Was nun jedoch aktuell in Deutschland – auch von Regierungsseite – passiert, ist lächerlich. Doppelmoral ist der passende Begriff dafür. Unlängst war Wirtschafts- und Klimaminister Robert Habeck in Katar und machte den Bückling vor dem Emir. Der Grüne einigte sich Mitte Mai mit „Seiner Hoheit Scheich Tamin Al Thani“– so die Anrede in allen offiziellen Mitteilungen des Ministeriums – auf eine Energiepartnerschaft: Flüssiggas (LNG) und grüner Wasserstoff sollen geliefert werden. Von jenem Land, dem Bundesinnenministerin Nancy Faeser nun in Sachen Menschenrechte die Leviten las. „Es wäre besser, dass das nicht in solche Staaten vergeben wird“, sagte sie. Mit „das“meinte die SPD-Politikerin die Fußball-WM.
Gas darf uns der Emir verkaufen, aber Fußballspiele, die in seiner Heimat ausgetragen werden, sind des Teufels? Ob man die Winter-WM verfolgen mag oder lieber boykottiert, ist glücklicherweise jedem selbst überlassen. Auf weitere, eher heuchlerische Einlassungen aus den Reihen der Bundesregierung kann durchaus verzichtet werden.

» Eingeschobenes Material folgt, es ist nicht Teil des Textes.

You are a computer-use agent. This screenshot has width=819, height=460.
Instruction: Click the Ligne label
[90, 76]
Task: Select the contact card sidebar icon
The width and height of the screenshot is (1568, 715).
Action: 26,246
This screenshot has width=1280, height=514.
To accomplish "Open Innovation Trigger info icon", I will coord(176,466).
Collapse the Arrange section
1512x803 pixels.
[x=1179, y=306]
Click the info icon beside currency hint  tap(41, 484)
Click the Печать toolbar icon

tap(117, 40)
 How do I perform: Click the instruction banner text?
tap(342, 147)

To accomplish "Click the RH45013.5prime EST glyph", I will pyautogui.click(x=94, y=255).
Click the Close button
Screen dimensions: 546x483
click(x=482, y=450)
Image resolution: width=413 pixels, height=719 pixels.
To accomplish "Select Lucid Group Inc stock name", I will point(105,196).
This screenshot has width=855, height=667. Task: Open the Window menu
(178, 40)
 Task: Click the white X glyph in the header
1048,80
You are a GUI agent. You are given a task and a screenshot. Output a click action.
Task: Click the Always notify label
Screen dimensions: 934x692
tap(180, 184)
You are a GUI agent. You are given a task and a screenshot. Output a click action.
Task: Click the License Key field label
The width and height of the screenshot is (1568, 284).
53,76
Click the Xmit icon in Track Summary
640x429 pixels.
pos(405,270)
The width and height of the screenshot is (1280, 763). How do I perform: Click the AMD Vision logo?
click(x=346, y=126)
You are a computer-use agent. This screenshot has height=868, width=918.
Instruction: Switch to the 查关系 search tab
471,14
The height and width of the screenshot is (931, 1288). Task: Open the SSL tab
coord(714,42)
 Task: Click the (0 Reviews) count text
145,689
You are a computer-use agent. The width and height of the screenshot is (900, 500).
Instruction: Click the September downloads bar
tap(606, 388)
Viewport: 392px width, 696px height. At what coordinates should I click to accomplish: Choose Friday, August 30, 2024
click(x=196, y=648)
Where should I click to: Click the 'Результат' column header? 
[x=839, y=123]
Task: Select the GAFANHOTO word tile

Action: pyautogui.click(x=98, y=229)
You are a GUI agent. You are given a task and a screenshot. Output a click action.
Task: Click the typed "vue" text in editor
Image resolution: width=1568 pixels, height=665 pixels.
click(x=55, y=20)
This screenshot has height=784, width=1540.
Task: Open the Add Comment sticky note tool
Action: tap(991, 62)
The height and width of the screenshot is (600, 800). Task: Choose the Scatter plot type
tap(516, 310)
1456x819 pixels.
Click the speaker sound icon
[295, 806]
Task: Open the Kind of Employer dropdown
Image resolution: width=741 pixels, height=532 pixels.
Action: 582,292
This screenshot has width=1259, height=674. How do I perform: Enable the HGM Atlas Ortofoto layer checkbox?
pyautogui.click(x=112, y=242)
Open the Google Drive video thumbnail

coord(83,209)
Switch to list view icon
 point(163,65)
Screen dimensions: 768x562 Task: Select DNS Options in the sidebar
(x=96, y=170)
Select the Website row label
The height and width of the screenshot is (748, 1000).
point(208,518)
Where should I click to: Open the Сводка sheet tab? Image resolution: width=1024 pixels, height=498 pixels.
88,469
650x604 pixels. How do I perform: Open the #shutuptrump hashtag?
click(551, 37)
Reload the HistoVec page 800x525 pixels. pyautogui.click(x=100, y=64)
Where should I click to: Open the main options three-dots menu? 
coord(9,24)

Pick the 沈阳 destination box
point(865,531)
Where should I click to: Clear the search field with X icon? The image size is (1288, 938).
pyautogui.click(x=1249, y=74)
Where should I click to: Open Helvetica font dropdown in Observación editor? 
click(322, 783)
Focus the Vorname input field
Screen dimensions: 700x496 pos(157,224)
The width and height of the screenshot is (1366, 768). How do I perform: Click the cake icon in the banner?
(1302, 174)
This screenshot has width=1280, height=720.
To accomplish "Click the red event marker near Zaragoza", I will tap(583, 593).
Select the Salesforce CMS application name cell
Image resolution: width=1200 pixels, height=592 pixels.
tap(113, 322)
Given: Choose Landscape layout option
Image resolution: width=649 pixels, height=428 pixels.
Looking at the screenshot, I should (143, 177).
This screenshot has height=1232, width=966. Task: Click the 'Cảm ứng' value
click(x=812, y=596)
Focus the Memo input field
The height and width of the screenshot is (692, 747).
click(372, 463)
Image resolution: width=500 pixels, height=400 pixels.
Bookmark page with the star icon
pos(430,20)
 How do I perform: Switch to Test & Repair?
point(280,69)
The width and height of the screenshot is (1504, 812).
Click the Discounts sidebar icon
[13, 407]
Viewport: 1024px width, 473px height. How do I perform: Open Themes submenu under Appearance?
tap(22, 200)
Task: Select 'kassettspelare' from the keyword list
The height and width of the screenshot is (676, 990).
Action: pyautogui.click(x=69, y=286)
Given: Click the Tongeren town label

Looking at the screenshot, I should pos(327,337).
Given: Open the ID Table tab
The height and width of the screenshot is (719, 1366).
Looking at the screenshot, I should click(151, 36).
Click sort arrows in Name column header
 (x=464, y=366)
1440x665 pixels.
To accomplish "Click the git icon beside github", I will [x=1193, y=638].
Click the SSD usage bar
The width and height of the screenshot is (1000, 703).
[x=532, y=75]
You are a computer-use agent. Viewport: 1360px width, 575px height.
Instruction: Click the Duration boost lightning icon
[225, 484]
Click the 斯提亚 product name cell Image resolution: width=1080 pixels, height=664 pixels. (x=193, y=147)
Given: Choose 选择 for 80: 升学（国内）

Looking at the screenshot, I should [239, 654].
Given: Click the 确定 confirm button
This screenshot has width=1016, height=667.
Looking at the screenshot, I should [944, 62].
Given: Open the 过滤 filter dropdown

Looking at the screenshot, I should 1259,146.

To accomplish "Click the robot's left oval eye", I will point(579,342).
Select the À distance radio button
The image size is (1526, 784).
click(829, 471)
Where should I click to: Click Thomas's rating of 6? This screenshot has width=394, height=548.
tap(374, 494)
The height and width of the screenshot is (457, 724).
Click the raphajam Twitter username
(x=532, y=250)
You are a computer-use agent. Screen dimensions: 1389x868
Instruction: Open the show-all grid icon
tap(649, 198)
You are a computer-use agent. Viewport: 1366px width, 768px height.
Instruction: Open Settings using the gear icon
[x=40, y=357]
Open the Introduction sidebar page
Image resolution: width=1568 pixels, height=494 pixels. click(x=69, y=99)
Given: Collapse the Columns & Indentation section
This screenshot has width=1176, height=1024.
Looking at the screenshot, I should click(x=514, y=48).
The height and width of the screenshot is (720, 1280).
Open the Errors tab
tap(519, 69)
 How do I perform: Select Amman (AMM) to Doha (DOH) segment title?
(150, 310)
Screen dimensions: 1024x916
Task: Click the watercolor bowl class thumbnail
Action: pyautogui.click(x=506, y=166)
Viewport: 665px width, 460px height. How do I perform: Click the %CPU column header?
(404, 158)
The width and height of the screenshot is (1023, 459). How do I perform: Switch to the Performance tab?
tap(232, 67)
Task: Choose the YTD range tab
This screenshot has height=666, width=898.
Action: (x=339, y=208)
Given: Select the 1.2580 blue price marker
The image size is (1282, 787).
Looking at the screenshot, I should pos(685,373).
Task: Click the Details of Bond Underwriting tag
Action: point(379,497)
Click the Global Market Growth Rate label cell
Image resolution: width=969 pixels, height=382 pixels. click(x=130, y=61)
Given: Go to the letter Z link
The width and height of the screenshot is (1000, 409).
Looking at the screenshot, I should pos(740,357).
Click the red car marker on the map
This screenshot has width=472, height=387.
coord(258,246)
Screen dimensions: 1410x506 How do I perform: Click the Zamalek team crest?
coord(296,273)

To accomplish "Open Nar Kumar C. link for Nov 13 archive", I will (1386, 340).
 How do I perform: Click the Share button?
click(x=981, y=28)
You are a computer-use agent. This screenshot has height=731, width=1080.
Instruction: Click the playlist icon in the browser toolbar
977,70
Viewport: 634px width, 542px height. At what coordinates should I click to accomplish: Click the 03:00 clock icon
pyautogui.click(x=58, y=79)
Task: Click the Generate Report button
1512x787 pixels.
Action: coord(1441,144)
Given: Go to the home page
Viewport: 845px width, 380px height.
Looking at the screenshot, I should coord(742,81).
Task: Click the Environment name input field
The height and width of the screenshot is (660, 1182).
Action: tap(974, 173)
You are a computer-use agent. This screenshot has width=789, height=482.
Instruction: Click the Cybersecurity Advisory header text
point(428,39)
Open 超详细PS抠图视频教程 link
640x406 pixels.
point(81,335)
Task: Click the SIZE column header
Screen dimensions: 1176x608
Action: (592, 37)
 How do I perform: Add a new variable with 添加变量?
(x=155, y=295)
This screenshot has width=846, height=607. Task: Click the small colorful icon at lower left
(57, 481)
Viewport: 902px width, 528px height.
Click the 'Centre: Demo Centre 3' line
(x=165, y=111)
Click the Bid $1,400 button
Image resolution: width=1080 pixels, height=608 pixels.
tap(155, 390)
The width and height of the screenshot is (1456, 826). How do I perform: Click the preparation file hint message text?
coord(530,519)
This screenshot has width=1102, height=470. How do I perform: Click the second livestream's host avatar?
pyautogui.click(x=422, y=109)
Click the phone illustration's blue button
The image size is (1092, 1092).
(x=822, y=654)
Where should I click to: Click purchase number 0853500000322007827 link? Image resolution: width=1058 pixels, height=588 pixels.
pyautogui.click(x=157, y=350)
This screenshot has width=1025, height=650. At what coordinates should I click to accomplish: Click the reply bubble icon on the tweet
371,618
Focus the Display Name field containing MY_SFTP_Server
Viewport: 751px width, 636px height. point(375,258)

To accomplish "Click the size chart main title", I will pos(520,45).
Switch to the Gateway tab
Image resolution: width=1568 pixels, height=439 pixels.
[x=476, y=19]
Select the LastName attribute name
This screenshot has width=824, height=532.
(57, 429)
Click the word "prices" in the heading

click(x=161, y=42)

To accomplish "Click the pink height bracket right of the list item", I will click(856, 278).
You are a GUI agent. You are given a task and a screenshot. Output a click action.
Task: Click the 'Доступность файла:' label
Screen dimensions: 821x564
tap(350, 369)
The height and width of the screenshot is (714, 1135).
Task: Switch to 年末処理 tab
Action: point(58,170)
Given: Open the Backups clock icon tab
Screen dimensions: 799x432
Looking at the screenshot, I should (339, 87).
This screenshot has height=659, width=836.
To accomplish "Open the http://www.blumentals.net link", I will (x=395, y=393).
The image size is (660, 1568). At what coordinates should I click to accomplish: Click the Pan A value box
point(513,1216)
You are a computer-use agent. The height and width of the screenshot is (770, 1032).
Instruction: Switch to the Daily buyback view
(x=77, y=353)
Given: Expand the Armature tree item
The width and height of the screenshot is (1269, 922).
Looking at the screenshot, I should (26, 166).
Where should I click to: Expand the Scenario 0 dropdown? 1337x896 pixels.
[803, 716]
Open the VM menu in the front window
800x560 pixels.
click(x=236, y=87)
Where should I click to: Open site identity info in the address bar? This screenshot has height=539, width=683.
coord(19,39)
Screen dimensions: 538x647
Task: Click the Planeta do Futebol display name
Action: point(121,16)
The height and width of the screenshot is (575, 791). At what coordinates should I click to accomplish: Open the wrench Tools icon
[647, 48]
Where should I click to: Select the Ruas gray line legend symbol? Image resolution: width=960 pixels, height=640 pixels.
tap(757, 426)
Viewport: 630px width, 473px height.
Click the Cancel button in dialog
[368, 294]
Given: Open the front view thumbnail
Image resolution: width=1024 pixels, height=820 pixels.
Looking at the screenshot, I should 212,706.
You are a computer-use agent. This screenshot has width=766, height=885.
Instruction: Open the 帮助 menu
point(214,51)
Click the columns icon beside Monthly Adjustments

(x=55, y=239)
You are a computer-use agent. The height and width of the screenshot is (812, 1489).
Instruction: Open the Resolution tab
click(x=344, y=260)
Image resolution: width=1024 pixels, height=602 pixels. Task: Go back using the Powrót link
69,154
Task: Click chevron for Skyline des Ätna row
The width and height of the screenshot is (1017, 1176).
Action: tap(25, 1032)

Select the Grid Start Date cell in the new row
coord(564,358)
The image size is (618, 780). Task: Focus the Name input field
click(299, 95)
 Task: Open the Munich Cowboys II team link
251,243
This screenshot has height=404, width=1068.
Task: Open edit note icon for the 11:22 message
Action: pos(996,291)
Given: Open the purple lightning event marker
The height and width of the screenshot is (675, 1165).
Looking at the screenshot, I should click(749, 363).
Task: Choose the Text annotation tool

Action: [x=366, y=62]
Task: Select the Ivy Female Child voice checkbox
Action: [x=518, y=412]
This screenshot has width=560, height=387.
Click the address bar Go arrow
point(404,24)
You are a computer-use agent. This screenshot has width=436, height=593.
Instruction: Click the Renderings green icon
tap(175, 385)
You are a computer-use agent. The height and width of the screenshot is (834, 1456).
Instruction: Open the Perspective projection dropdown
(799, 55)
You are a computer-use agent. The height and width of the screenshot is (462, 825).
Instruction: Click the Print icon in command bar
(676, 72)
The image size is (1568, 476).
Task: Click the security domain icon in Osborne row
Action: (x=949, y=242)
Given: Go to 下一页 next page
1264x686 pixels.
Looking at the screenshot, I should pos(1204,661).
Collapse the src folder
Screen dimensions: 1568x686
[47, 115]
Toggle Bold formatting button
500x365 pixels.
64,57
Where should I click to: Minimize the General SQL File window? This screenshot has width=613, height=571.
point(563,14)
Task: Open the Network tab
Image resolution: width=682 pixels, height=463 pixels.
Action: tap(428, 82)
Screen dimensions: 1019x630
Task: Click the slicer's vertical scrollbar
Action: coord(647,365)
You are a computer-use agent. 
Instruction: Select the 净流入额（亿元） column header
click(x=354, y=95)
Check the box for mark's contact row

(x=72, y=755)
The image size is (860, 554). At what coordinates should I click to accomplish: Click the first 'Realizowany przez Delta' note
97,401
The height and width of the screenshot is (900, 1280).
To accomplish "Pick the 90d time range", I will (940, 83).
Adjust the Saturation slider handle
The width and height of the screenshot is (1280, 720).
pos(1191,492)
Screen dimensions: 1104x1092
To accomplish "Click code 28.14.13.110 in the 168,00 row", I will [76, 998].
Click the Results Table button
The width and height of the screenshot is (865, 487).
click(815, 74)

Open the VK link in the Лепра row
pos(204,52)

Fünf Tage vor dem Start des Turniers am Golf wurde nun am Dienstag in Wilhelmshaven Deutschlands erstes LNG-Terminal offiziell eröffnet. Unabhängiger vom russischen Gas soll und muss Deutschland werden. Es ist vernünftig, dass auch hierzulande die dafür notwendige Infrastruktur geschaffen wird. Ab Dezember können endlich jene Frachter anlanden, die das begehrte Flüssiggas transportieren. Vor allem aus den USA. Aber eben bald auch aus Katar. Und aus Malaysia. Oder aus Nigeria. Noch jahrelang – bis in ferner Zukunft in Deutschland hoffentlich genug Energie aus erneuerbaren Quellen gewonnen wird. Bis dahin wird noch der eine oder andere FußballWeltmeister gekürt.